Saturday
Dec162006
The One Minute Rule
Saturday, December 16, 2006 at 17:20
There’s a great post by Gretchen Rubin on her blog “The Happiness Project” on her “one-minute rule”.
If you live in chaos, most of the disorganisation isn’t caused by failing to do big things; it’s caused by failing to do thousands of tiny little things.It’s very simple: I must do any task that can be finished in one minute. Hang up my coat, read a letter and toss it, fill in a form, answer an email, note down a citation, pick up my phone messages, file a paper, put a dish in the dishwasher, replenish the diaper supply by the changing table, put the magazines away…and so on.
Reader Comments (5)
Marginal Revolution: The One-Minute Rule
http://www.marginalrevolution.com/marginalrevolution/2006/12/the_oneminute_r.html
MR is a blog written by some liberatarian economists at George Mason University. Quite enjoyable, in its way.
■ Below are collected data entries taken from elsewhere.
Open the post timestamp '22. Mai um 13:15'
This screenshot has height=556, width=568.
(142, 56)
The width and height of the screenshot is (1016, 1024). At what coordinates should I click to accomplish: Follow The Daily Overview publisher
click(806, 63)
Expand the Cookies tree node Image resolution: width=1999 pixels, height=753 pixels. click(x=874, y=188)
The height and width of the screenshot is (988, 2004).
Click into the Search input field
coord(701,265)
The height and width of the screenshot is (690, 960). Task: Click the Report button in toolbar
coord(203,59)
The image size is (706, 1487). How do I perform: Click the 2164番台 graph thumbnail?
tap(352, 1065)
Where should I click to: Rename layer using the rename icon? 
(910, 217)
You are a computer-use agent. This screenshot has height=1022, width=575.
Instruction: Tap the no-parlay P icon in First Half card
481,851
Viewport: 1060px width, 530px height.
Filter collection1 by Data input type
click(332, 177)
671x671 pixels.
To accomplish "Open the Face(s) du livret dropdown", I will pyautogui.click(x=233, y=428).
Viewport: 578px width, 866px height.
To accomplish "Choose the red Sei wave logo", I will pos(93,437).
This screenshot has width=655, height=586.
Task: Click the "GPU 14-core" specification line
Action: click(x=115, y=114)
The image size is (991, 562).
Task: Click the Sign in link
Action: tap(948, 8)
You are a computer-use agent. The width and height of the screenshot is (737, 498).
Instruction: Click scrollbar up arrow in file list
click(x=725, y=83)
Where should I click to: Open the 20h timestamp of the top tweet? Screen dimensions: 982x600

"Two-Minute Rule" from David Allen's Getting Things Done book is a much better approach. Its intention is to show how many things we can accomplish in a short interval. Plus this rule has a proper phase to be applied, that is while processing. Otherwise, we can do a lot of little things to avoid the real work.
Other methods like Sandra Felton "Messies Anonymous" www.messies.com or Fly Lady introduce this concept in a better way. It is also mentioned in many ADD websites as an important tip for people easily distracted.
Silvia
The one-minute rule is about putting things away when we've finished with them, hanging our coats up rather than leaving them on the chair, filing papers rather than leaving them in a pile, that sort of thing. These are all things which should never get to the stage of needing to be a formal "task".
I know Gretchen mentions dealing with things like e-mails, which overlap with David Allen's 2-minute rule, but I think she's wrong there. The one-minute rule is not about how to deal with tasks, but about how to stop things becoming tasks in the first place. As such it is very valuable.
The one-minute rule is about putting things away when we've finished with them". Thanks.